THE REQUEST
Copy every record below word for word, line by line, with no changes.

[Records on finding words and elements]
◇ ◇ ◇
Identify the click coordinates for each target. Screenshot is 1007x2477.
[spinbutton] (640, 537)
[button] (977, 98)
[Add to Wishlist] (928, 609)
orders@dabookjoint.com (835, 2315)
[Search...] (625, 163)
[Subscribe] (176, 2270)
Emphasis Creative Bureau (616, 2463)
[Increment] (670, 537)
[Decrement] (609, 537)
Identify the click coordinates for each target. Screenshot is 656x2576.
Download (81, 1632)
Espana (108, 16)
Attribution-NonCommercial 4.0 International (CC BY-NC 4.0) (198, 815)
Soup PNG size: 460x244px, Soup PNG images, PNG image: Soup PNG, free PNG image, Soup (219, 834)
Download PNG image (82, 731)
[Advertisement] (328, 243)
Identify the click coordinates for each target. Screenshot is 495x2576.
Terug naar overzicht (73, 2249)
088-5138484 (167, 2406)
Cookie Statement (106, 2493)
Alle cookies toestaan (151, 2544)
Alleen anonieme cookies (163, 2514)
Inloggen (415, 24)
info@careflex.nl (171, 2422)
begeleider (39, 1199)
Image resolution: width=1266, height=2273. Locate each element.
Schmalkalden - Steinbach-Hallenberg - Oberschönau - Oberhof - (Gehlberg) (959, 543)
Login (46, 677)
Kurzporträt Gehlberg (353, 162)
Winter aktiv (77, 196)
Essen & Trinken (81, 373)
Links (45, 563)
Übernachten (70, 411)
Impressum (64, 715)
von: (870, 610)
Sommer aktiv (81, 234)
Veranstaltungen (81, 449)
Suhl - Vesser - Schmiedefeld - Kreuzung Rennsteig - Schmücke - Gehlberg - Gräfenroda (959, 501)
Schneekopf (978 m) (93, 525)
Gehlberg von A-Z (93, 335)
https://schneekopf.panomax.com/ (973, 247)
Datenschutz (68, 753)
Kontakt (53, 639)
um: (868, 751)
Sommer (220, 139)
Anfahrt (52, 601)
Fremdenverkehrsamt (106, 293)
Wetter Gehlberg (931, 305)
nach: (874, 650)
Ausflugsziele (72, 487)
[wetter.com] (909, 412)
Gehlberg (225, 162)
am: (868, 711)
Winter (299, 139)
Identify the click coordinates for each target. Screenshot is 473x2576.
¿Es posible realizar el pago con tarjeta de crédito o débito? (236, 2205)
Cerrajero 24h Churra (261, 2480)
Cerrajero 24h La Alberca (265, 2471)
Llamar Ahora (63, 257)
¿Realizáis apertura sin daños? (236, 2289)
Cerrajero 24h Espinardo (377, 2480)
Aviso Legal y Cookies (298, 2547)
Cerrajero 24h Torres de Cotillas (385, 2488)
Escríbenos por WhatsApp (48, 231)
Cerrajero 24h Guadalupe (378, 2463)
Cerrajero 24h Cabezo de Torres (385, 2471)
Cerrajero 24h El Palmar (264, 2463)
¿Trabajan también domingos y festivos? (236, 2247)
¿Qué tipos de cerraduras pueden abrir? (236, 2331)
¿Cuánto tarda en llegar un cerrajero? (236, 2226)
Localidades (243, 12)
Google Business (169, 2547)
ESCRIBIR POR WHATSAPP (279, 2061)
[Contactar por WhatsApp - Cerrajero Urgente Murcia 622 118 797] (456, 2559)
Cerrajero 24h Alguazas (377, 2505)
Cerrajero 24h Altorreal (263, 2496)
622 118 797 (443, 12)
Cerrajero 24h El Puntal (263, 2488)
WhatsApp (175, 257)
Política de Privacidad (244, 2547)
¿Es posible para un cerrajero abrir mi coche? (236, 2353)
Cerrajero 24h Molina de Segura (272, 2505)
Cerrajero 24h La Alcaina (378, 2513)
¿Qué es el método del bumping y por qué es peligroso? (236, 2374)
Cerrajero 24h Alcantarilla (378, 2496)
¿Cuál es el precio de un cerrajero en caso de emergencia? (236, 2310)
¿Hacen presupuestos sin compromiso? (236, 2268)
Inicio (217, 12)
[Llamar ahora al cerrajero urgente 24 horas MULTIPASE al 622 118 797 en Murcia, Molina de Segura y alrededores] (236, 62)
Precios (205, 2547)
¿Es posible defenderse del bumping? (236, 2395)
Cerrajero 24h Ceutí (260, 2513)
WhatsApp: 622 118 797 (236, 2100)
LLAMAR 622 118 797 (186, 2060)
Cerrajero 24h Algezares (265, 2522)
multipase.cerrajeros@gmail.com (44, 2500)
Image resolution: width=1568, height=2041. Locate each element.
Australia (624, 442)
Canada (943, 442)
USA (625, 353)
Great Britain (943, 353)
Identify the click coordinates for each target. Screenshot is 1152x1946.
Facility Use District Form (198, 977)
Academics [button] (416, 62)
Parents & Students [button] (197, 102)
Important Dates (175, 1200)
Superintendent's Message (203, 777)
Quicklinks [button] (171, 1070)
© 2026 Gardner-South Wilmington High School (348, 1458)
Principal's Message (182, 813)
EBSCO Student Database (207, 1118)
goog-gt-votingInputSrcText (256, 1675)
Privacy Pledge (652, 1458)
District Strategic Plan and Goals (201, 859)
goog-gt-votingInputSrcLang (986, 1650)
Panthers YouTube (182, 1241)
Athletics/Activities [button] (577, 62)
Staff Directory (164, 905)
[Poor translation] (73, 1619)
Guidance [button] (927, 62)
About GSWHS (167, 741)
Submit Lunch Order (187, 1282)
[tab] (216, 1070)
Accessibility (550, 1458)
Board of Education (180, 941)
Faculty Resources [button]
◇ ◇ ◇
ANSWER TO THE PROBLEM
Identify the click coordinates for each target. Screenshot is 1007x2477.
[spinbutton] (640, 537)
[button] (977, 98)
[Add to Wishlist] (928, 609)
orders@dabookjoint.com (835, 2315)
[Search...] (625, 163)
[Subscribe] (176, 2270)
Emphasis Creative Bureau (616, 2463)
[Increment] (670, 537)
[Decrement] (609, 537)
Identify the click coordinates for each target. Screenshot is 656x2576.
Download (81, 1632)
Espana (108, 16)
Attribution-NonCommercial 4.0 International (CC BY-NC 4.0) (198, 815)
Soup PNG size: 460x244px, Soup PNG images, PNG image: Soup PNG, free PNG image, Soup (219, 834)
Download PNG image (82, 731)
[Advertisement] (328, 243)
Identify the click coordinates for each target. Screenshot is 495x2576.
Terug naar overzicht (73, 2249)
088-5138484 (167, 2406)
Cookie Statement (106, 2493)
Alle cookies toestaan (151, 2544)
Alleen anonieme cookies (163, 2514)
Inloggen (415, 24)
info@careflex.nl (171, 2422)
begeleider (39, 1199)
Image resolution: width=1266, height=2273. Locate each element.
Schmalkalden - Steinbach-Hallenberg - Oberschönau - Oberhof - (Gehlberg) (959, 543)
Login (46, 677)
Kurzporträt Gehlberg (353, 162)
Winter aktiv (77, 196)
Essen & Trinken (81, 373)
Links (45, 563)
Übernachten (70, 411)
Impressum (64, 715)
von: (870, 610)
Sommer aktiv (81, 234)
Veranstaltungen (81, 449)
Suhl - Vesser - Schmiedefeld - Kreuzung Rennsteig - Schmücke - Gehlberg - Gräfenroda (959, 501)
Schneekopf (978 m) (93, 525)
Gehlberg von A-Z (93, 335)
https://schneekopf.panomax.com/ (973, 247)
Datenschutz (68, 753)
Kontakt (53, 639)
um: (868, 751)
Sommer (220, 139)
Anfahrt (52, 601)
Fremdenverkehrsamt (106, 293)
Wetter Gehlberg (931, 305)
nach: (874, 650)
Ausflugsziele (72, 487)
[wetter.com] (909, 412)
Gehlberg (225, 162)
am: (868, 711)
Winter (299, 139)
Identify the click coordinates for each target. Screenshot is 473x2576.
¿Es posible realizar el pago con tarjeta de crédito o débito? (236, 2205)
Cerrajero 24h Churra (261, 2480)
Cerrajero 24h La Alberca (265, 2471)
Llamar Ahora (63, 257)
¿Realizáis apertura sin daños? (236, 2289)
Cerrajero 24h Espinardo (377, 2480)
Aviso Legal y Cookies (298, 2547)
Cerrajero 24h Torres de Cotillas (385, 2488)
Escríbenos por WhatsApp (48, 231)
Cerrajero 24h Guadalupe (378, 2463)
Cerrajero 24h Cabezo de Torres (385, 2471)
Cerrajero 24h El Palmar (264, 2463)
¿Trabajan también domingos y festivos? (236, 2247)
¿Qué tipos de cerraduras pueden abrir? (236, 2331)
¿Cuánto tarda en llegar un cerrajero? (236, 2226)
Localidades (243, 12)
Google Business (169, 2547)
ESCRIBIR POR WHATSAPP (279, 2061)
[Contactar por WhatsApp - Cerrajero Urgente Murcia 622 118 797] (456, 2559)
Cerrajero 24h Alguazas (377, 2505)
Cerrajero 24h Altorreal (263, 2496)
622 118 797 (443, 12)
Cerrajero 24h El Puntal (263, 2488)
WhatsApp (175, 257)
Política de Privacidad (244, 2547)
¿Es posible para un cerrajero abrir mi coche? (236, 2353)
Cerrajero 24h Molina de Segura (272, 2505)
Cerrajero 24h La Alcaina (378, 2513)
¿Qué es el método del bumping y por qué es peligroso? (236, 2374)
Cerrajero 24h Alcantarilla (378, 2496)
¿Cuál es el precio de un cerrajero en caso de emergencia? (236, 2310)
¿Hacen presupuestos sin compromiso? (236, 2268)
Inicio (217, 12)
[Llamar ahora al cerrajero urgente 24 horas MULTIPASE al 622 118 797 en Murcia, Molina de Segura y alrededores] (236, 62)
Precios (205, 2547)
¿Es posible defenderse del bumping? (236, 2395)
Cerrajero 24h Ceutí (260, 2513)
WhatsApp: 622 118 797 (236, 2100)
LLAMAR 622 118 797 (186, 2060)
Cerrajero 24h Algezares (265, 2522)
multipase.cerrajeros@gmail.com (44, 2500)
Image resolution: width=1568, height=2041. Locate each element.
Australia (624, 442)
Canada (943, 442)
USA (625, 353)
Great Britain (943, 353)
Identify the click coordinates for each target. Screenshot is 1152x1946.
Facility Use District Form (198, 977)
Academics [button] (416, 62)
Parents & Students [button] (197, 102)
Important Dates (175, 1200)
Superintendent's Message (203, 777)
Quicklinks [button] (171, 1070)
© 2026 Gardner-South Wilmington High School (348, 1458)
Principal's Message (182, 813)
EBSCO Student Database (207, 1118)
goog-gt-votingInputSrcText (256, 1675)
Privacy Pledge (652, 1458)
District Strategic Plan and Goals (201, 859)
goog-gt-votingInputSrcLang (986, 1650)
Panthers YouTube (182, 1241)
Athletics/Activities [button] (577, 62)
Staff Directory (164, 905)
[Poor translation] (73, 1619)
Guidance [button] (927, 62)
About GSWHS (167, 741)
Submit Lunch Order (187, 1282)
[tab] (216, 1070)
Accessibility (550, 1458)
Board of Education (180, 941)
Faculty Resources [button]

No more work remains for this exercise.